### Instructions
• 1. In the blog post, what did Love #1 notice on the couch after getting up to check on something in the kitchen?
• 2. Copy the lines of the records starting at the line that contains "coordinates (275, 284)." and ending at the line that contains "quick settings is".

#GetErDone: Bank accounts before boys
It was really hard letting go of the fact that I am not going to have "roots" laid anywhere for quite some time. After constant chaos of Talk Nerdy, it was nice to have this illusion of a constant. Instead of having business goals, I had relationship goals ...
I really did love going grocery shopping, sitting on the couch reading & watching someone you love play video games, all while we drank wine and watched movies til we fell asleep.
Funny story ... <tangent>
Love #1 got up from bed to check on something in the kitchen, and noticed this HUUUGEEE red wine stain on the couch. Like huge. No denying a full glass hit that fabric.
He laughed walking back into the bedroom saying wow, I must have fallen asleep with wine in my hand. What are you talking about, I say grabbing the nearest robe. As I placed the robe around my body we both discovered the culprit.
I was literally caught red handed, red armed, red bodied. Hilarious. </tangent>
That's been my life for the last two and a half years. Supporting a partner, learning the language of compromise, and letting people close. Finally.
I laughed, I loved, and I lived in a very different manner than anything I had previously been accustomed to.
Life was more conversation, less monologue.

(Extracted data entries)
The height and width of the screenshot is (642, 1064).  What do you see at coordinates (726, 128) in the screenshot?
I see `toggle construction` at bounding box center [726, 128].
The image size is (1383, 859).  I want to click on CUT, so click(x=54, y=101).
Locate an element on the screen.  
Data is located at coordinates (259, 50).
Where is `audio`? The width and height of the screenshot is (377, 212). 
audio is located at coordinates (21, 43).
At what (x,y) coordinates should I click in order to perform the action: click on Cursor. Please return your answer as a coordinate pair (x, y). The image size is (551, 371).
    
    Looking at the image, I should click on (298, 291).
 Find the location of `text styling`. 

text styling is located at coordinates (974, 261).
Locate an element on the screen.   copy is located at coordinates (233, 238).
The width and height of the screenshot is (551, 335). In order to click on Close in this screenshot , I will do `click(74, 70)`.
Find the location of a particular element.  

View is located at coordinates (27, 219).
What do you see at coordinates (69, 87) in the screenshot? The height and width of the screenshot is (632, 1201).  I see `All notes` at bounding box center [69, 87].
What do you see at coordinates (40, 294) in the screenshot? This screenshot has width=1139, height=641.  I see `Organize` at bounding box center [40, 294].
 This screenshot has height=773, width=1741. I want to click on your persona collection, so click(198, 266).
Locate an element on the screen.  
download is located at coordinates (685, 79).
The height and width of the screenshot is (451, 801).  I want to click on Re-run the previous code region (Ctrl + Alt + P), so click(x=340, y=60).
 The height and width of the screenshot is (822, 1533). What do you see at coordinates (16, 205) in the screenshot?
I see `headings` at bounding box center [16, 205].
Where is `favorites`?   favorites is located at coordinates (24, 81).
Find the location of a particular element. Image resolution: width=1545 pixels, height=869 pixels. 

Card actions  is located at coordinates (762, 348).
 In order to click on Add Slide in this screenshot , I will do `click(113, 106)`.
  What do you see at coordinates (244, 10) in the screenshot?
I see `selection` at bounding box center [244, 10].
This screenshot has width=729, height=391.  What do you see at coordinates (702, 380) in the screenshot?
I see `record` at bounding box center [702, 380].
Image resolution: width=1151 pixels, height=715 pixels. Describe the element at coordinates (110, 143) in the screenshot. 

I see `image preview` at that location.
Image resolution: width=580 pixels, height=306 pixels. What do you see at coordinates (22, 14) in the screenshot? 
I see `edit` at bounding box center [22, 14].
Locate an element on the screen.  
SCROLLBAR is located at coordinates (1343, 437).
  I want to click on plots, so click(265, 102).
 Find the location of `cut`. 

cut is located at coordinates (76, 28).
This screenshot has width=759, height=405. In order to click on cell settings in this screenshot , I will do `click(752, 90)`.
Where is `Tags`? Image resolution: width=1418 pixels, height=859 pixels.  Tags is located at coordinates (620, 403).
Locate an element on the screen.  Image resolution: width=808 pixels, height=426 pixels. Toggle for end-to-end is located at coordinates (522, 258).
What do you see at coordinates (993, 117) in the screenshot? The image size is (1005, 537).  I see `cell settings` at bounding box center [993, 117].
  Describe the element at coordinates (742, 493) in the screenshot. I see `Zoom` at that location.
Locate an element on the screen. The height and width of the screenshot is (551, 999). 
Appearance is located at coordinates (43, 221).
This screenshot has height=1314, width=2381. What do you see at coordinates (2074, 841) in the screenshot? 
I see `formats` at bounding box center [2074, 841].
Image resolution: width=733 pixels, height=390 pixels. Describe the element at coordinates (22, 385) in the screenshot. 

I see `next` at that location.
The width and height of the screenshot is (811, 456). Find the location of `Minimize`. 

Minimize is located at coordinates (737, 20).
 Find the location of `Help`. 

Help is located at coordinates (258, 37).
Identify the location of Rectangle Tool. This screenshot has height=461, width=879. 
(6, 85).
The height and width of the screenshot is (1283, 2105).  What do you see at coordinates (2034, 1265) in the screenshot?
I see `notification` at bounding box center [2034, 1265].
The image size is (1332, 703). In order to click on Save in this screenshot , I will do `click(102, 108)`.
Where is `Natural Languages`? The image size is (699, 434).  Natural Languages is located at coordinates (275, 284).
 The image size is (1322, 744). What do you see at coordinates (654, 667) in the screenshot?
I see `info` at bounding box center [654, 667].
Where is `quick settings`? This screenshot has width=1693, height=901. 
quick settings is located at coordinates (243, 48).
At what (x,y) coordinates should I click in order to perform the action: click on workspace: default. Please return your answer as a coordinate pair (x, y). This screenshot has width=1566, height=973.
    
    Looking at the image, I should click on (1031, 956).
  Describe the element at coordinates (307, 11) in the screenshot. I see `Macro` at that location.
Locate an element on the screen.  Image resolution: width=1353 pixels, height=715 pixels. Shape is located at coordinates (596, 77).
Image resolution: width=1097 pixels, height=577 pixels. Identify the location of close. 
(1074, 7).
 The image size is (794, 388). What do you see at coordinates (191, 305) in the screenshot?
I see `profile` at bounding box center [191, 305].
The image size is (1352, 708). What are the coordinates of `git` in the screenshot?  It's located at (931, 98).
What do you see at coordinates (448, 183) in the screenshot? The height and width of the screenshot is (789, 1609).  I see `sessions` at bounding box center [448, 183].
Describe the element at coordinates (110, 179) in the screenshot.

### Final results
• 1. A huge red wine stain.

• 2.
Where is `Natural Languages`? The image size is (699, 434).  Natural Languages is located at coordinates (275, 284).
 The image size is (1322, 744). What do you see at coordinates (654, 667) in the screenshot?
I see `info` at bounding box center [654, 667].
Where is `quick settings`? This screenshot has width=1693, height=901. 
quick settings is located at coordinates (243, 48).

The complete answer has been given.